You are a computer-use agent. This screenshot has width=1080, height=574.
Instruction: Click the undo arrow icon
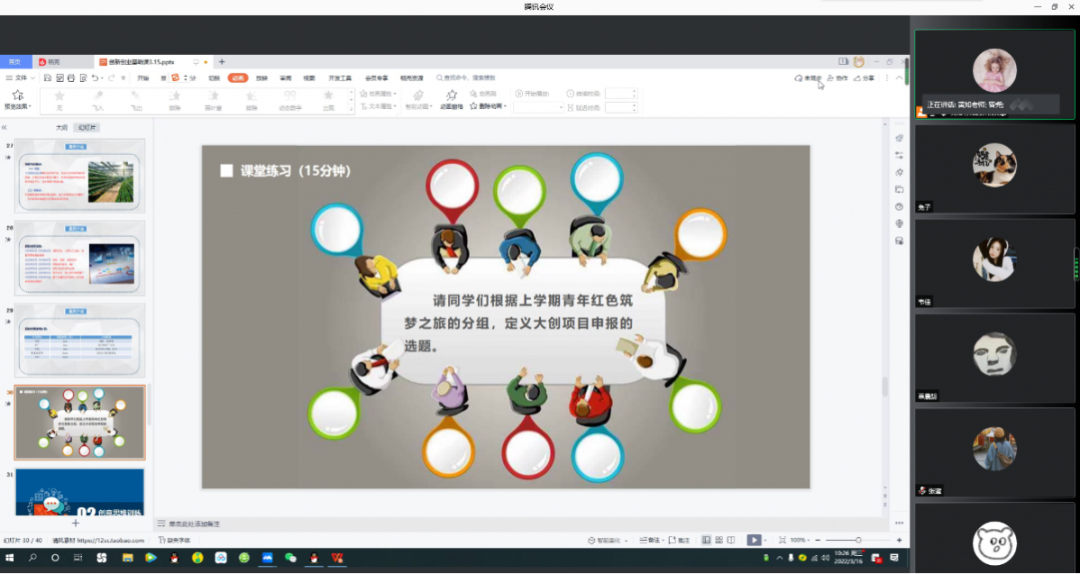(95, 77)
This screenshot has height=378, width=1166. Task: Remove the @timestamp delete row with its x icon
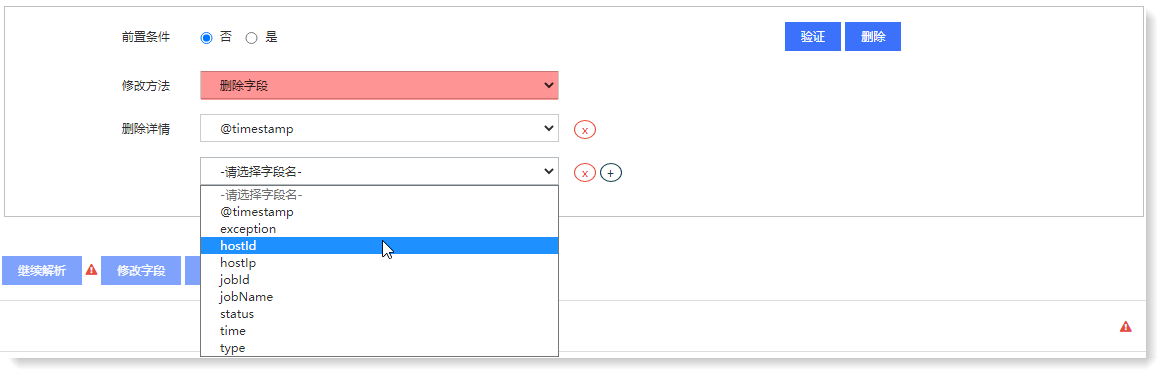tap(584, 130)
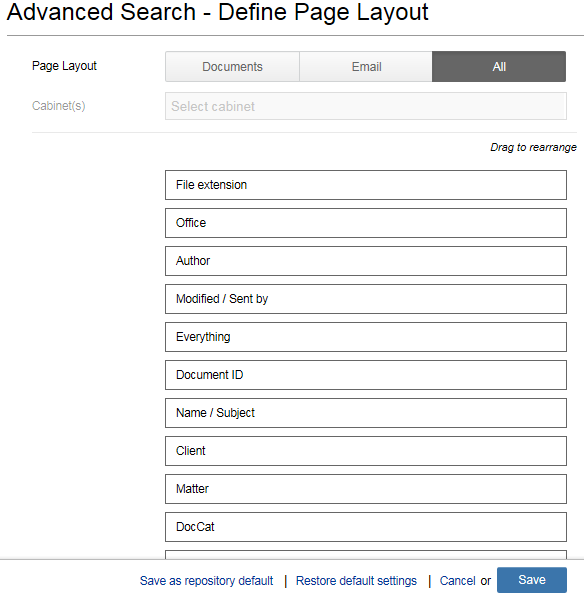Cancel the page layout changes

457,581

------------------------------------------------------------------------

Produce the entries above once more, exactly as given, with each picture left out.

You are a computer-use agent. This screenshot has width=1080, height=574.
Instruction: Click the undo arrow icon
(95, 77)
This screenshot has height=378, width=1166. Task: Remove the @timestamp delete row with its x icon
tap(584, 130)
Cancel the page layout changes

457,581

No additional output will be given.